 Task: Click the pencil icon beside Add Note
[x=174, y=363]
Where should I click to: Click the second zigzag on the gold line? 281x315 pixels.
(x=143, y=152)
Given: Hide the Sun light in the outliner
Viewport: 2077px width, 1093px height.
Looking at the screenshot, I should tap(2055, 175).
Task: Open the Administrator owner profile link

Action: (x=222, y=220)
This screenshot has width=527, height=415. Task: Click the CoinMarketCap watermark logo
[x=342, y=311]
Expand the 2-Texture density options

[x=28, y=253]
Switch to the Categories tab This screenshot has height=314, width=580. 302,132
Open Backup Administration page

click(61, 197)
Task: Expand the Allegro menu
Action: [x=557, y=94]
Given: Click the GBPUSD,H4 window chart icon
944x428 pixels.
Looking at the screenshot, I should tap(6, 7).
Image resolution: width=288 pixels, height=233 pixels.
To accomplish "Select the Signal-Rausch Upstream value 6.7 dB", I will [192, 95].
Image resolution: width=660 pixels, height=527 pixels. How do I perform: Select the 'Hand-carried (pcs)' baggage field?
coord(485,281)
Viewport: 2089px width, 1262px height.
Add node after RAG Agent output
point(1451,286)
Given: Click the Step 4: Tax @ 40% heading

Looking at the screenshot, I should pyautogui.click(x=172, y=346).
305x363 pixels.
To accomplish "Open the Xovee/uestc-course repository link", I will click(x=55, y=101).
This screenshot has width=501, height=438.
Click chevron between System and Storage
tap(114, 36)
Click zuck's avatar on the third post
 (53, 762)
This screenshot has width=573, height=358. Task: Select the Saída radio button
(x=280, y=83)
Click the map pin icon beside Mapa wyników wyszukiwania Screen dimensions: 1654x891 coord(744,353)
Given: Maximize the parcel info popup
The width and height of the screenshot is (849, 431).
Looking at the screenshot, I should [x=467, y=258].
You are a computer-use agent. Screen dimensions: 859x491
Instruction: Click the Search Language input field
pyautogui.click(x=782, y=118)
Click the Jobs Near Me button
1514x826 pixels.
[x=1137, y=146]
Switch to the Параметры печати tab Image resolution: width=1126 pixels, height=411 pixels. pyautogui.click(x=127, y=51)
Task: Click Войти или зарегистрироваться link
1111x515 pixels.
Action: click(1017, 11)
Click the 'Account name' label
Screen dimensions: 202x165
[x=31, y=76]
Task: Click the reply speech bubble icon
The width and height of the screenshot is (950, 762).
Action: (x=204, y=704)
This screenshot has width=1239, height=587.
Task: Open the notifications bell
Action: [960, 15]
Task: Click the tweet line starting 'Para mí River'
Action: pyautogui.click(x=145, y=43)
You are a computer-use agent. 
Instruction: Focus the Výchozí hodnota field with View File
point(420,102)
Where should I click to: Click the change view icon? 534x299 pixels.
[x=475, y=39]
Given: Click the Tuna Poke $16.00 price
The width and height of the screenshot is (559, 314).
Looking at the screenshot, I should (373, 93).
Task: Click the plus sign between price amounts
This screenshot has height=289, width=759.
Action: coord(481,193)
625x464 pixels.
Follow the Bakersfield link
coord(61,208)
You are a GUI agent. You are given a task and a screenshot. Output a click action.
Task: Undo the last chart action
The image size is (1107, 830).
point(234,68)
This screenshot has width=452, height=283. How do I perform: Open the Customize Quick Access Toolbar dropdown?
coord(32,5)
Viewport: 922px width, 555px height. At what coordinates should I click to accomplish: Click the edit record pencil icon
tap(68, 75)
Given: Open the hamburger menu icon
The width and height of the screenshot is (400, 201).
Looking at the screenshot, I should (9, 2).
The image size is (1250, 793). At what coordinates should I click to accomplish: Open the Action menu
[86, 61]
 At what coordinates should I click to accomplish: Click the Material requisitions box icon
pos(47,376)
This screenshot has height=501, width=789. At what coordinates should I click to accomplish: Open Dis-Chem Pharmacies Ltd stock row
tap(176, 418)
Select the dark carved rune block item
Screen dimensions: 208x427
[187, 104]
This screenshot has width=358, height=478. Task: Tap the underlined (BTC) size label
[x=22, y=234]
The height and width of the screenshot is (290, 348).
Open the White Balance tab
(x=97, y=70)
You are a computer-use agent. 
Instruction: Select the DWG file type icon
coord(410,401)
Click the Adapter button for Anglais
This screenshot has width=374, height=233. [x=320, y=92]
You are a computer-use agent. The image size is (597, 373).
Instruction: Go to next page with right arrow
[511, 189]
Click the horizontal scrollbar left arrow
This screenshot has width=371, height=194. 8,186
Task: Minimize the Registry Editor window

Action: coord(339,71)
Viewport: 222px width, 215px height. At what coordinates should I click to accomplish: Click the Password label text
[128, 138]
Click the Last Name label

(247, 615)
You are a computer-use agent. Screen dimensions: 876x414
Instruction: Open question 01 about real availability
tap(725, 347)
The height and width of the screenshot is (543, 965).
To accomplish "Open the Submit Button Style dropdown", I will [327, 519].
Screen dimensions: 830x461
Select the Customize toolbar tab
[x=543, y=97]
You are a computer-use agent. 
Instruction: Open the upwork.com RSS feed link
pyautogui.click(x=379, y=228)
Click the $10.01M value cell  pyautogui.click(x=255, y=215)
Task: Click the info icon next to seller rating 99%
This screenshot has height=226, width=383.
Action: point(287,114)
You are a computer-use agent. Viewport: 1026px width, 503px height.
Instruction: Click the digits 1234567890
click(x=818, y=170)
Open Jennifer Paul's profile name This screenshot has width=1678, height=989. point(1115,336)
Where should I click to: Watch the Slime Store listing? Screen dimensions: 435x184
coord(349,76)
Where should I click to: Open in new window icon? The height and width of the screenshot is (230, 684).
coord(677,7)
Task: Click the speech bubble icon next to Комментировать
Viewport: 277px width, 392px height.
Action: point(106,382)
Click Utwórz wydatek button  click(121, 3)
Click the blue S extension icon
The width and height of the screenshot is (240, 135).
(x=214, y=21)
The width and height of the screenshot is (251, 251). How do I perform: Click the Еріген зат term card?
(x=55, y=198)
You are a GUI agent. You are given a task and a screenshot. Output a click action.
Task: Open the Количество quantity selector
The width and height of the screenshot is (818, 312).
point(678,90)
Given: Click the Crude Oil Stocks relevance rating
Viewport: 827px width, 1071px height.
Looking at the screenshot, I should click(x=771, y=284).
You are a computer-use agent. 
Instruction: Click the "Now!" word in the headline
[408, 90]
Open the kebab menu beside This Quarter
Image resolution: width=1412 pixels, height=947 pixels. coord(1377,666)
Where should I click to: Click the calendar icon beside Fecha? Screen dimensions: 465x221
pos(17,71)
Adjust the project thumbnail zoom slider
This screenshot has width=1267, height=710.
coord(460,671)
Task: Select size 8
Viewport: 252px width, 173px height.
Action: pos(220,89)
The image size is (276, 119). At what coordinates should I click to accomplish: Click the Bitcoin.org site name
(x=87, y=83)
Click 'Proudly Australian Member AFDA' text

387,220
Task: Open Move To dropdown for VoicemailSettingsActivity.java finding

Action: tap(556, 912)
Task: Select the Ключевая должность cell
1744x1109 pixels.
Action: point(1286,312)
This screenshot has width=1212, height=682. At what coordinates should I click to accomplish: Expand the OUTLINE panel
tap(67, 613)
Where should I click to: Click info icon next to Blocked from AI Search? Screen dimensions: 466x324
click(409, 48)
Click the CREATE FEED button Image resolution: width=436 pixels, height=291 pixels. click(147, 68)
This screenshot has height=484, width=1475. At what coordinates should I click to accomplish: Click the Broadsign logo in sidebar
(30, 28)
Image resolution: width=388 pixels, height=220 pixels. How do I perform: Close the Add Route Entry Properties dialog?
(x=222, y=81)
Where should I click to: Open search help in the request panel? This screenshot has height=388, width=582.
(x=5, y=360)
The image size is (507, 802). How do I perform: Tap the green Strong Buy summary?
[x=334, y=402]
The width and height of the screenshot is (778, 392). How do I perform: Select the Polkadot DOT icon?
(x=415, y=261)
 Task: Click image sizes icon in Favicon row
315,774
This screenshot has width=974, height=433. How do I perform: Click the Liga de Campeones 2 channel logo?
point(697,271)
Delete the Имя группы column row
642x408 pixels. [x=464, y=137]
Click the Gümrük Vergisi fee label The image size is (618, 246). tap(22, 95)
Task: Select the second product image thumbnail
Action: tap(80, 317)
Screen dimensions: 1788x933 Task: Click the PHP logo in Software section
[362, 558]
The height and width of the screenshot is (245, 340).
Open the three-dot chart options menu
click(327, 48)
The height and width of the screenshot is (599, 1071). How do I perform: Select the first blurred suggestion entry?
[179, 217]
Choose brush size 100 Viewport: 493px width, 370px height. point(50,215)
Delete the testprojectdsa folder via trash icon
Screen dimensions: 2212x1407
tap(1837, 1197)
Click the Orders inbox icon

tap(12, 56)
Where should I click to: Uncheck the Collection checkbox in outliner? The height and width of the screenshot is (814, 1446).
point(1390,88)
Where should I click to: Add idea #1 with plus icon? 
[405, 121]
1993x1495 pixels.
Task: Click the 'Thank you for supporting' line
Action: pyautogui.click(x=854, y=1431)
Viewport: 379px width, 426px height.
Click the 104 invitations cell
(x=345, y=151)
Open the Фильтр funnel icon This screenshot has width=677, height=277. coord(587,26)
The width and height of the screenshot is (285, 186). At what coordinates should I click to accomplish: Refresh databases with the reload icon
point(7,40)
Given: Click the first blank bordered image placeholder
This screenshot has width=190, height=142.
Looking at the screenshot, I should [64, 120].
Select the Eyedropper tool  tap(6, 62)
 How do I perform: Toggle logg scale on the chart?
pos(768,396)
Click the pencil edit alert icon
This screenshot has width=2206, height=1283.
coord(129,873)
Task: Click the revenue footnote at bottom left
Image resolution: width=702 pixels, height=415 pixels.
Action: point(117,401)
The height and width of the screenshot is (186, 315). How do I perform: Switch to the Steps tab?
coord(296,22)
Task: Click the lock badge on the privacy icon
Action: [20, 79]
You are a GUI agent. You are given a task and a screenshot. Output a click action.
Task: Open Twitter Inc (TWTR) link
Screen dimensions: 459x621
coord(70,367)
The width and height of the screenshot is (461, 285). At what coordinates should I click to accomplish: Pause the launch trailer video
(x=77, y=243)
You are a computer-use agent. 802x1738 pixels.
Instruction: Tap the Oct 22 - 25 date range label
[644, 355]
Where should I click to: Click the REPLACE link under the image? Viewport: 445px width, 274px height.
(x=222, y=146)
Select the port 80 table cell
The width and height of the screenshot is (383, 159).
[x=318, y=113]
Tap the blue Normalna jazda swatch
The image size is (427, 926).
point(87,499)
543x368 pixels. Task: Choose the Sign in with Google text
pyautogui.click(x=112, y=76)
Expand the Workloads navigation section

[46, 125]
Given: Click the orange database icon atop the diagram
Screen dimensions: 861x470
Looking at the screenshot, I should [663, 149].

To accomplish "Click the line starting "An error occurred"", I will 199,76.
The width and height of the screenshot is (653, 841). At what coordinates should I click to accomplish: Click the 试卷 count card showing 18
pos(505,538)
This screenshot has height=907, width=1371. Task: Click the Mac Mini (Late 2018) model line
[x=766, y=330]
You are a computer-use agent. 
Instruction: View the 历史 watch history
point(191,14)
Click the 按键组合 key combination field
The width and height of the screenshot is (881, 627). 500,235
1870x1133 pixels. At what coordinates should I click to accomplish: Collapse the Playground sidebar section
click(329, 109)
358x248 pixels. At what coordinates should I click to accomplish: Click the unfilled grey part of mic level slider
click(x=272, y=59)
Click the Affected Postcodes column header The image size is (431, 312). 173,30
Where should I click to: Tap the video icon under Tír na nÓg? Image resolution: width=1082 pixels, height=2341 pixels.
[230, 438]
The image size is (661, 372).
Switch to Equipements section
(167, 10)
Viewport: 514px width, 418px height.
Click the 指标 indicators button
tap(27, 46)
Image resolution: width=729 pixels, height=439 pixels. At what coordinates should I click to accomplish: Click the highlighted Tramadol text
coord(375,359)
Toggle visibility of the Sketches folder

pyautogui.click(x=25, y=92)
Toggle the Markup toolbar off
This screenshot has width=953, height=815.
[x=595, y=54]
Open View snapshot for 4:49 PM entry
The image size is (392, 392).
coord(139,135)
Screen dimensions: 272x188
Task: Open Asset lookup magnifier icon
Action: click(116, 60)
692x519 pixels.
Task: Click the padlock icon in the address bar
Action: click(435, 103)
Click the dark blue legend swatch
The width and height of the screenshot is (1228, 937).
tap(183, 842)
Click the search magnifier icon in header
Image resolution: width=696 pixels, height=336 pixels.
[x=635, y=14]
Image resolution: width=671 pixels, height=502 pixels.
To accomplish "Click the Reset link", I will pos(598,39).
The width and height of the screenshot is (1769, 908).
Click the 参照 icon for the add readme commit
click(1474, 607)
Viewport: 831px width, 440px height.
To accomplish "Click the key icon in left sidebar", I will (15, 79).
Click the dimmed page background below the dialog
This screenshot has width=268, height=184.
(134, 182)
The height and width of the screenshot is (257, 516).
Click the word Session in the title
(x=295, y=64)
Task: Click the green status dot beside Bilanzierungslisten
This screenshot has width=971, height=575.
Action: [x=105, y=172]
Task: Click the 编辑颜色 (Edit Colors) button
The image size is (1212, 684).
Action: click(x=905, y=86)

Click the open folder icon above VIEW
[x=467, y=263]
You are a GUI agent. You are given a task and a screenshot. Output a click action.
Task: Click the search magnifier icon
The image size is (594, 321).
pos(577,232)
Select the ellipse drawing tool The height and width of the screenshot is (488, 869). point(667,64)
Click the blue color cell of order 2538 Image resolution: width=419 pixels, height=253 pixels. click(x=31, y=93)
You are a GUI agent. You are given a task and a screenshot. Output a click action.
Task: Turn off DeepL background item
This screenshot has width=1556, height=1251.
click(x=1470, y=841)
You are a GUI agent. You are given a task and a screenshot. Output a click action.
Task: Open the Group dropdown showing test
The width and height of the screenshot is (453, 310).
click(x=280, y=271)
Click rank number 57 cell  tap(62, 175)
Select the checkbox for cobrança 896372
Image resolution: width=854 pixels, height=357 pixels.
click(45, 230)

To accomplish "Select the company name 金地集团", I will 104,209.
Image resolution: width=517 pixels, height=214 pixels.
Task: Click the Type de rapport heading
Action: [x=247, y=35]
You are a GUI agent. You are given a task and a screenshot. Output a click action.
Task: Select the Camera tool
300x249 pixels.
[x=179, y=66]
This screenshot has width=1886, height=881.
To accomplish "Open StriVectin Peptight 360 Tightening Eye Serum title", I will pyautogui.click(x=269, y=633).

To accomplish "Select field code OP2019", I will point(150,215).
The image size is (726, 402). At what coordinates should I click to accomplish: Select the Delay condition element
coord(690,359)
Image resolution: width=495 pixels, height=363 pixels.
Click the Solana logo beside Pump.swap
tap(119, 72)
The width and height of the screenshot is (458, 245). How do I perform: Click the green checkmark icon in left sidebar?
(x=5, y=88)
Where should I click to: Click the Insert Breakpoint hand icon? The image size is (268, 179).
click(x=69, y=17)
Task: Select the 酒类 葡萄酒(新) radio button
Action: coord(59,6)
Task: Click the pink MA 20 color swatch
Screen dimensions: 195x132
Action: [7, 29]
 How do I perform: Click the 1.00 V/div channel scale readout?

★ ★ ★ ★ ★

_Exercise objective_. Reproduce the records from the start through the line containing "Looking at the screenshot, I should [x=467, y=258].", swapping "Viewport" for "Window" and changing nothing else.

_Final result_.
 Task: Click the pencil icon beside Add Note
[x=174, y=363]
Where should I click to: Click the second zigzag on the gold line? 281x315 pixels.
(x=143, y=152)
Given: Hide the Sun light in the outliner
Window: 2077px width, 1093px height.
Looking at the screenshot, I should tap(2055, 175).
Task: Open the Administrator owner profile link

Action: (x=222, y=220)
This screenshot has width=527, height=415. Task: Click the CoinMarketCap watermark logo
[x=342, y=311]
Expand the 2-Texture density options

[x=28, y=253]
Switch to the Categories tab This screenshot has height=314, width=580. 302,132
Open Backup Administration page

click(61, 197)
Task: Expand the Allegro menu
Action: [x=557, y=94]
Given: Click the GBPUSD,H4 window chart icon
944x428 pixels.
Looking at the screenshot, I should tap(6, 7).
Image resolution: width=288 pixels, height=233 pixels.
To accomplish "Select the Signal-Rausch Upstream value 6.7 dB", I will [192, 95].
Image resolution: width=660 pixels, height=527 pixels. How do I perform: Select the 'Hand-carried (pcs)' baggage field?
coord(485,281)
Window: 2089px width, 1262px height.
Add node after RAG Agent output
point(1451,286)
Given: Click the Step 4: Tax @ 40% heading

Looking at the screenshot, I should pyautogui.click(x=172, y=346).
305x363 pixels.
To accomplish "Open the Xovee/uestc-course repository link", I will click(x=55, y=101).
This screenshot has width=501, height=438.
Click chevron between System and Storage
tap(114, 36)
Click zuck's avatar on the third post
 (53, 762)
This screenshot has width=573, height=358. Task: Select the Saída radio button
(x=280, y=83)
Click the map pin icon beside Mapa wyników wyszukiwania Screen dimensions: 1654x891 coord(744,353)
Given: Maximize the parcel info popup
The width and height of the screenshot is (849, 431).
Looking at the screenshot, I should [x=467, y=258].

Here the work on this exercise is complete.